Em declarações à agência Lusa, no final de uma conferência de imprensa sobre a exposição, que é inaugurada na quinta-feira, o diretor do museu disse estar “tranquilo quanto à credibilidade das peças”, porque o MNAA “é uma casa de ciência e de investigação”.


No fim de semana, o semanário Expresso publicou dois artigos nos quais os historiadores Diogo Ramada Curto e João Alves Dias levantavam dúvidas sobre a autenticidade dos quadros “A Rua Nova dos Mercadores”, ponto de partida da exposição, e de “O Chafariz d´El Rei”, que apresentam cenários da Lisboa do século XVI.

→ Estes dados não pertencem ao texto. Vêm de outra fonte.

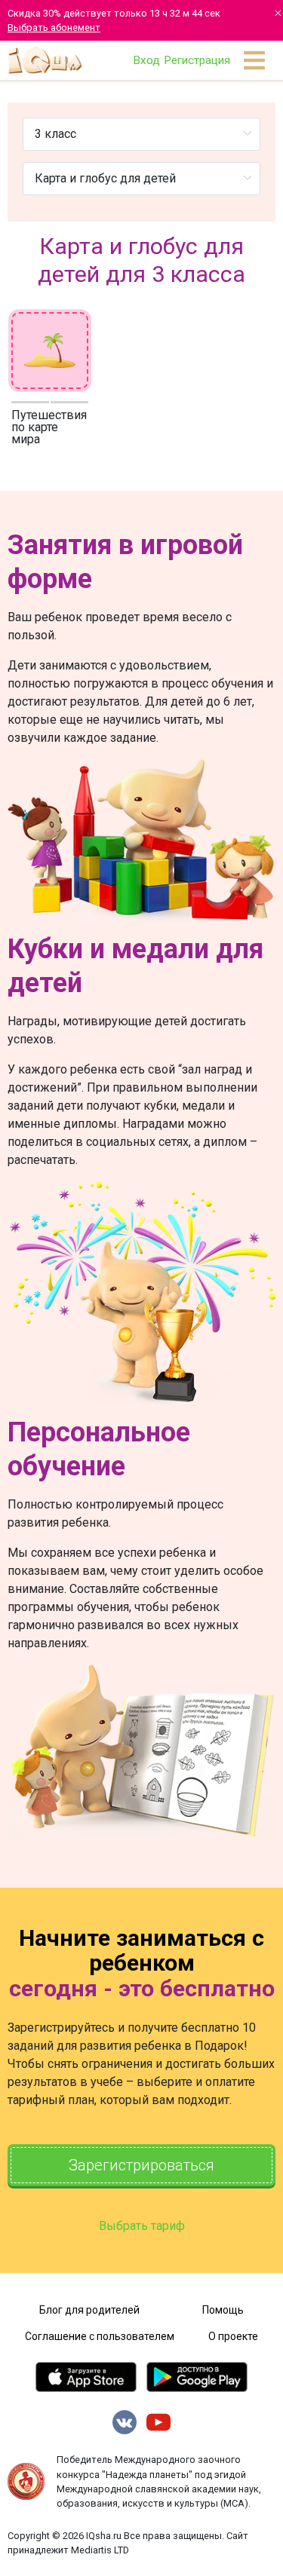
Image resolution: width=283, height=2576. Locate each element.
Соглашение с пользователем (99, 2336)
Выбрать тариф (142, 2226)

“A Rua Nova dos Mercadores”, que os investigadores têm situado entre 1590 e 1610, está dividida em dois painéis, e é propriedade da Society of Antiquaries of London, enquanto “O Chafariz d´El Rei” terá sido pintado entre 1570 e 1580, e pertence à coleção de José Berardo.


Para António Filipe Pimental, “as pinturas são inquestionavelmente antigas, exatamente da data em que foram feitas. Se foi em 1590 ou 1610 não sabemos, nem era essa a nossa preocupação, mas são testemunhos coevos da Lisboa de então”.


“Foi o que nos importou para a exposição. O resto é interessante para outra esfera de debate, conseguir perceber quem as pintou, onde, e a data exata, mas não estamos garantidamente a falar de obras do século XX, mas feitas no século XVII, o mais tardar”, sustentou.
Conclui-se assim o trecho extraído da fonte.